━━━ Supplied material ━━━

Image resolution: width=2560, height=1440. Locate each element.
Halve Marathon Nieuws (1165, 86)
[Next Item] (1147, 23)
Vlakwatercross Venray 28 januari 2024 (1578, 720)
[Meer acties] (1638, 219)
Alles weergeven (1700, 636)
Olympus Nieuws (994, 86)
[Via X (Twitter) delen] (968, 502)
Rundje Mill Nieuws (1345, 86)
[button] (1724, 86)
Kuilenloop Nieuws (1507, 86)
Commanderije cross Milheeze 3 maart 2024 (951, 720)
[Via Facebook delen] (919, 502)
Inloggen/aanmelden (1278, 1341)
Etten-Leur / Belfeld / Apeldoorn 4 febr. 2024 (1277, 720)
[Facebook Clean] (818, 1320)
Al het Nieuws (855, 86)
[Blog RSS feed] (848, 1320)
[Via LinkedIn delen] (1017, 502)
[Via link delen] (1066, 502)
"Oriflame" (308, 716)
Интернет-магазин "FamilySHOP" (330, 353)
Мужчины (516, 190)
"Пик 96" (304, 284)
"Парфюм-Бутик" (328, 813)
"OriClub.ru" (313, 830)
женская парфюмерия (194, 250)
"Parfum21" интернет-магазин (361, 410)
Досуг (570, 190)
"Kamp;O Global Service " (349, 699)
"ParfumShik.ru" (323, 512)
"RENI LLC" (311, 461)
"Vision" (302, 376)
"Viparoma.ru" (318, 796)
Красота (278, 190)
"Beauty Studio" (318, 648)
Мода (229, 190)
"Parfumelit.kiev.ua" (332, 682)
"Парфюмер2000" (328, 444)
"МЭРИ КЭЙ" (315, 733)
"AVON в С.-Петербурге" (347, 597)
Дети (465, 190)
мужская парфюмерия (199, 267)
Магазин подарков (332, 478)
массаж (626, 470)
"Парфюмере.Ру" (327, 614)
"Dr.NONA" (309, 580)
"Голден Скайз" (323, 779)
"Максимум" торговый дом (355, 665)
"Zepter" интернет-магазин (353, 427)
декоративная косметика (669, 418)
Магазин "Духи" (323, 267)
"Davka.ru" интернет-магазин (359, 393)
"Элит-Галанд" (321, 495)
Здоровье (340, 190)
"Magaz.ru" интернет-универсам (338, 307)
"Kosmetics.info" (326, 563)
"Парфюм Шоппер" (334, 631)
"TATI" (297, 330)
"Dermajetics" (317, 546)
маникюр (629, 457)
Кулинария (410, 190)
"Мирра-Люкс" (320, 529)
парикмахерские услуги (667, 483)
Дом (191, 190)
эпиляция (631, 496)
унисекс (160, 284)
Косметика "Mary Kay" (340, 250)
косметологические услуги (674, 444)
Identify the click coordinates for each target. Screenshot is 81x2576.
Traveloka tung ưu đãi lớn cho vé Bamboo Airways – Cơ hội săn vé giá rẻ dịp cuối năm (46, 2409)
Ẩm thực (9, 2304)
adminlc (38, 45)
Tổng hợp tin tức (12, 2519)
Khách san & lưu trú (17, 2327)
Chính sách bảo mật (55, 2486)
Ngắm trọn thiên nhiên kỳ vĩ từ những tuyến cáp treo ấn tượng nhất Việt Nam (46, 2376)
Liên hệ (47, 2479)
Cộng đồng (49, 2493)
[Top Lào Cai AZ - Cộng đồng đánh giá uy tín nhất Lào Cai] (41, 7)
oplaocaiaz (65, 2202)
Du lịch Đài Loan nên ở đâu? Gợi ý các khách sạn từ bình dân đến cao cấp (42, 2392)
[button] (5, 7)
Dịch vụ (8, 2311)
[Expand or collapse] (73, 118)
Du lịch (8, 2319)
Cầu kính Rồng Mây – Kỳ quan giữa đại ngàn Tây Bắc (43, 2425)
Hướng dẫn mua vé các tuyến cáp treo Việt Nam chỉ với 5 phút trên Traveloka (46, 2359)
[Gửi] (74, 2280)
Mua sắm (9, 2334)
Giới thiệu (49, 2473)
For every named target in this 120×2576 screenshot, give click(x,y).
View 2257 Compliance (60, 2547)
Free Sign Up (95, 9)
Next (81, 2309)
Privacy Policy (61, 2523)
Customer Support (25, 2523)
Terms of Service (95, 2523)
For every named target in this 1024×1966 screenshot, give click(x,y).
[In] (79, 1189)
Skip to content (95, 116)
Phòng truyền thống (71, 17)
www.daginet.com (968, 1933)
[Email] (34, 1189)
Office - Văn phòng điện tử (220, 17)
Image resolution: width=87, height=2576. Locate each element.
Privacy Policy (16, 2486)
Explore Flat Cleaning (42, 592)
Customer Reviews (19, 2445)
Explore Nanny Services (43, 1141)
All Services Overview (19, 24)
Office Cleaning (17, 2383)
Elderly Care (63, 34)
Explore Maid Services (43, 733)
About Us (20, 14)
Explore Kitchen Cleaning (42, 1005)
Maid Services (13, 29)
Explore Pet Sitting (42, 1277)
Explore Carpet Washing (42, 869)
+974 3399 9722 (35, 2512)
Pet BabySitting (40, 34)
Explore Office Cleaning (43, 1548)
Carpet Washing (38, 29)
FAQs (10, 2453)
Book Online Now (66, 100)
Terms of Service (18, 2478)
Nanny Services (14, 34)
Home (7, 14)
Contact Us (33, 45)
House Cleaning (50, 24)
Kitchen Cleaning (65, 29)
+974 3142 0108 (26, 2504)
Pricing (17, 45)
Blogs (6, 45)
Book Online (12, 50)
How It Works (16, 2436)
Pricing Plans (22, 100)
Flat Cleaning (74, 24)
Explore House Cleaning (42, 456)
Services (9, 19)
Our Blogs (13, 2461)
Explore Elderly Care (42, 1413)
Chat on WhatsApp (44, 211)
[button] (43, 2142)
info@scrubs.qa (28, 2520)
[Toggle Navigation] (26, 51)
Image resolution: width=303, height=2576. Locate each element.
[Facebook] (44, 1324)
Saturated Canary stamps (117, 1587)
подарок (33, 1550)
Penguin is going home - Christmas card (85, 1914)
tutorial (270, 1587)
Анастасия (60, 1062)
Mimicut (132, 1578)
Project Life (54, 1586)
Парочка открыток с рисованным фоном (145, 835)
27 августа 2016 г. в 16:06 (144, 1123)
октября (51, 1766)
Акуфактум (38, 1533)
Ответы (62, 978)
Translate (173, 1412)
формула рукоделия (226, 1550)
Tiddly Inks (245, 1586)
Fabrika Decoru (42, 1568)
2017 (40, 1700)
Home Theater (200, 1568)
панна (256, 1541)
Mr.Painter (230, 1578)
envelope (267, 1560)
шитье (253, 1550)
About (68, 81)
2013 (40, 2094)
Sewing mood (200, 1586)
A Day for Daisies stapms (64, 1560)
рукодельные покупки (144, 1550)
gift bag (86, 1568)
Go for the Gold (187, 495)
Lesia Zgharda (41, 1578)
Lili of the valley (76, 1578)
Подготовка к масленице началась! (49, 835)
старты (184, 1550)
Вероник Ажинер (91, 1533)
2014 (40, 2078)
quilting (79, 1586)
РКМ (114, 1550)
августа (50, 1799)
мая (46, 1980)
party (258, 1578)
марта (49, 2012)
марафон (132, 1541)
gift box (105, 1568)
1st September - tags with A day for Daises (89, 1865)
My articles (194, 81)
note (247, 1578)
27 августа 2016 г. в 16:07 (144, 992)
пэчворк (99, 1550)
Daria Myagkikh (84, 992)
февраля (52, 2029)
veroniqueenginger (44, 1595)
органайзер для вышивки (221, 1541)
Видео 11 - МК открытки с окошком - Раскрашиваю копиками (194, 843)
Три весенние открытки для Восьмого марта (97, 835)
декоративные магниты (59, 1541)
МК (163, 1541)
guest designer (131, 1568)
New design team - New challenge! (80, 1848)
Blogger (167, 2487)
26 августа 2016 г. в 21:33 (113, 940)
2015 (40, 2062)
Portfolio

━━━

Task statement
Each line of the records, from the opening one through the line holding "[Via X (Twitter) delen] (968, 502)", should be restated word for word, with nothing else in the answer.

Completed task
Image resolution: width=2560, height=1440. Locate each element.
Halve Marathon Nieuws (1165, 86)
[Next Item] (1147, 23)
Vlakwatercross Venray 28 januari 2024 (1578, 720)
[Meer acties] (1638, 219)
Alles weergeven (1700, 636)
Olympus Nieuws (994, 86)
[Via X (Twitter) delen] (968, 502)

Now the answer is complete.